Very few homeowners are going to want to pay even more for tracking. You’d also need more space to accommodate the swing of the array, and it also brings about more consideration for wind loads. Grid inefficiencies are still present with rooftop systems as well, as excess power is sent back to the grid.
In principle I think it would be ideal to have an easily accessible rooftop with a rooftop terrace so the rooftop space is functionally usable. But then indeed the frames that hold the panels up high enough so you could sit under the panels as they move would have to be rock-solid and thus costly. But quite useful if they could flip 180° when there’s hail (and unconditionally at nighttime). I’m brainstorming… is that crazy talk? Is this something that’s so cost prohibitive that the costs could never be recovered? It obviously wouldn’t be a budget option but some people might be willing to pay more just to have the luxury of extra terrace space.
I’ve heard the down-to-earth lean budget approach is to have the panels on the ground because of the need to periodically quickly cover them up in hail storms and do various other maintenance tasks and adjustments. I don’t have ground space though.
IIUC, feeding the grid is more energy efficient than feeding batteries, which I assume is why you have an assumption of grid-feedback, correct? Alternatively, what about installing an extra big hot water tank so there is never unconsumed power?
Yes, a panel system like that would be very complex and costly, with little additional benefit. If it hails with the intensity to damage panels so often in a certain location, it’d probably be best to look at other generation alternatives.
A hot water tank is still essentially unconsumed power, and likely worse in a warm climate, as heat will leak causing your cooling system to work harder.
The US national average grid loss is about 5%, which I figured would often be more than made up for by a lack of shadeing at larger installations. While grid losses are likely to increase as we move to renewables, that’s down to the fact that prime solar and wind spots tend to be much farther away from major north American cities than the suburban power plants that feed them currently.

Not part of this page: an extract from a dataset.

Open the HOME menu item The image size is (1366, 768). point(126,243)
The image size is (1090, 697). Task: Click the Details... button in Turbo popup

Given the density of said cities, rooftop solar just takes to much space to provide the necessary power for a taller building.

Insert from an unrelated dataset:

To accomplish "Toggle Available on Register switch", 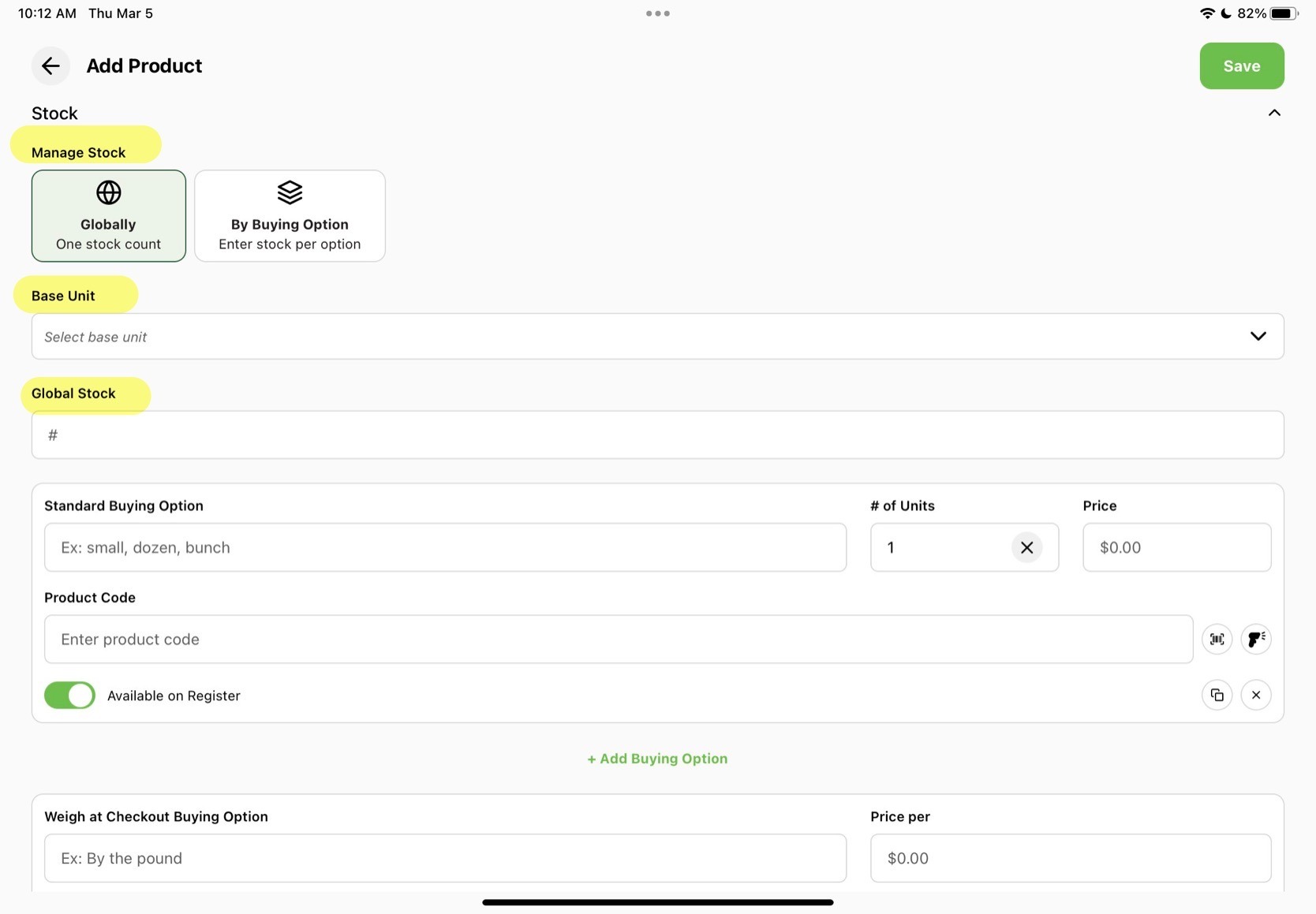I will (x=69, y=696).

While you can find some home scale ones with sun tracking, given the weight and foundation requirements they almost always need to be built on the ground, and do cost even more. You also have the aesthetic constraint, as while panels flat against the roof only annoy the most Nimby of Nimbys, large person sized poles like this are harder to hide, even if i think they look neat crystal flowers.
https://www.solarreviews.com/content/images/blog/post/focus_images/41_Dual-Axis-Solar-Tracker-2-970.jpg
Finally, tracking panels do have higher routine maintenance requirements, as there are now parfs that can move, wear, and jam. It doesn’t happen often, so one technician can dozens of square miles by themselves, but it takes a lot more time when you need to schedule around individual homeowners and a wide array of different types of install as compared to see a notification on the monitoring software when you get into work, hop in truck with a set of standerd replacement parts, go to panel and fix.
A couple things to add to sonori’s reply, the system efficiency also goes up when you can use higher capacity inverters. Essentially, one grid-scale facility (say, 100 MW) will have far fewer inverters than 100 MW of rooftop systems, meaning less efficiency loss.
While larger facilities can be optimized for azimuth and sun angle or with tracking, rooftops are often not optimally aligned, leading to a decrease in capacity. Sure, you could add tracking to your residential system, but that’s a significant cost that many homeowners won’t see the benefit of. There might also be obstacles that shade a residential system, which is often addressed when selecting sites for larger systems.